In the same way that dark matter is an unseen but very large part of the cosmos (some estimates peg dark matter at 27 percent of the mass of the universe), dark data represents the unseen but very large part of the data that most corporations collect and store. It’s “dark” because corporations don’t use it for analysis, insight, or decision making. Data Divination, Spectrum.IEEE.org, February 2017.
I kept hearing that we would have all the defects fixed and we would be ready to ship by the end of the week. This went on week after week in a project that would ultimately ship 6-9 months late (depending upon whom you asked). Since we had already been predicting that we would ship “this week” for months now, I couldn’t figure out why the best and brightest of this Fortune 50 company were stuck in this loop.
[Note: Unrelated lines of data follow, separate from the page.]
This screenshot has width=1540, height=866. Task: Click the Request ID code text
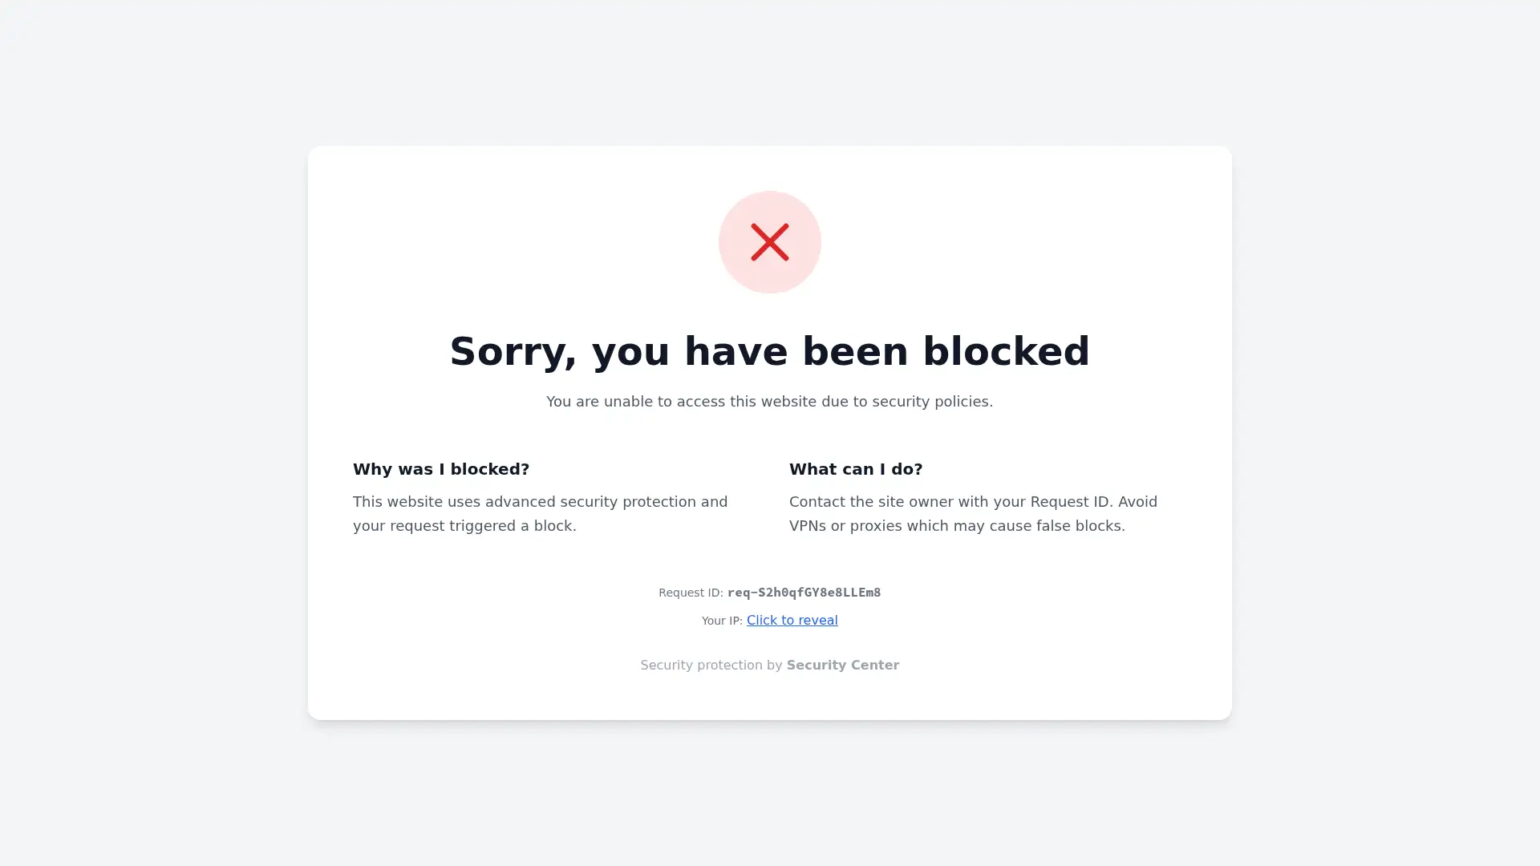[x=804, y=593]
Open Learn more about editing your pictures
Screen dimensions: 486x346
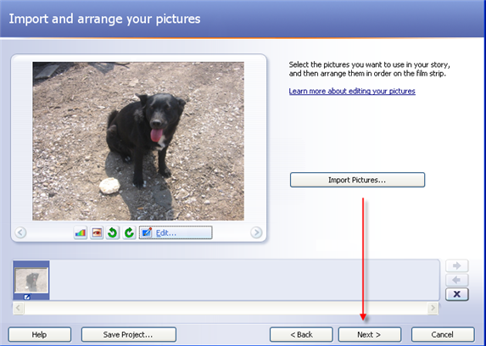pyautogui.click(x=352, y=91)
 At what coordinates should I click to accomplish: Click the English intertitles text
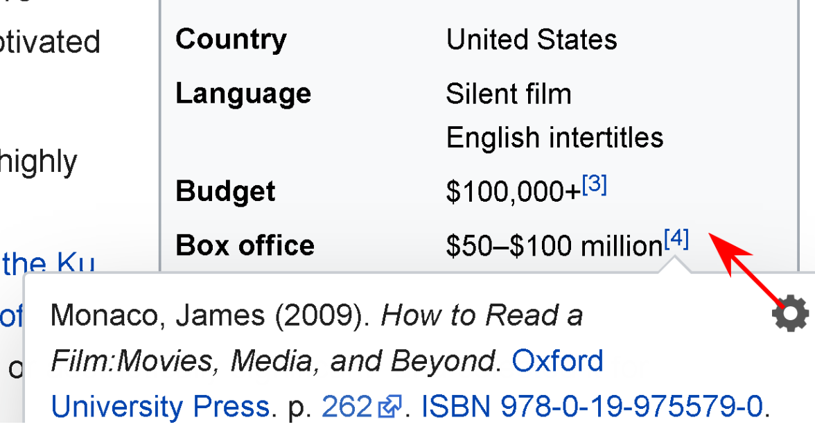[554, 138]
I pulled the software defect data trend from the database for the project and computed how long we were taking to fix the average defect and how long we were taking to fix 95% of all the defects. The killer stat was that it was taking us some six weeks to finally dispose of 95% of the defects that we were finding any given week. On top of that we had a steady, but declining, arrival rate of new defects each day. I showed these numbers to the VP in charge of software development. His response was that he had seen my data, but that if we didn’t ship in another week or two, we’d be out of business. We didn’t ship for two more months.
What was startling as the new guy at this organization was that they had never used their defect data in this way before. They had a great automated defect tracking and management system, but never used the data for analysis, insight or decision making. When it was finally used for this, the reaction was denial and to ignore it, because we couldn’t admit that what we had been saying all along was flawed and not based upon any objective data. This defect data, comprising thousands of defects per project and regularly collected over the entire project, readily reflected the overall progress of the project which was then easily modeled using simple statistics and then truly predictive of our actual progress.
What data does your project or organization have that if made more available might be very useful for understanding how your project is performing?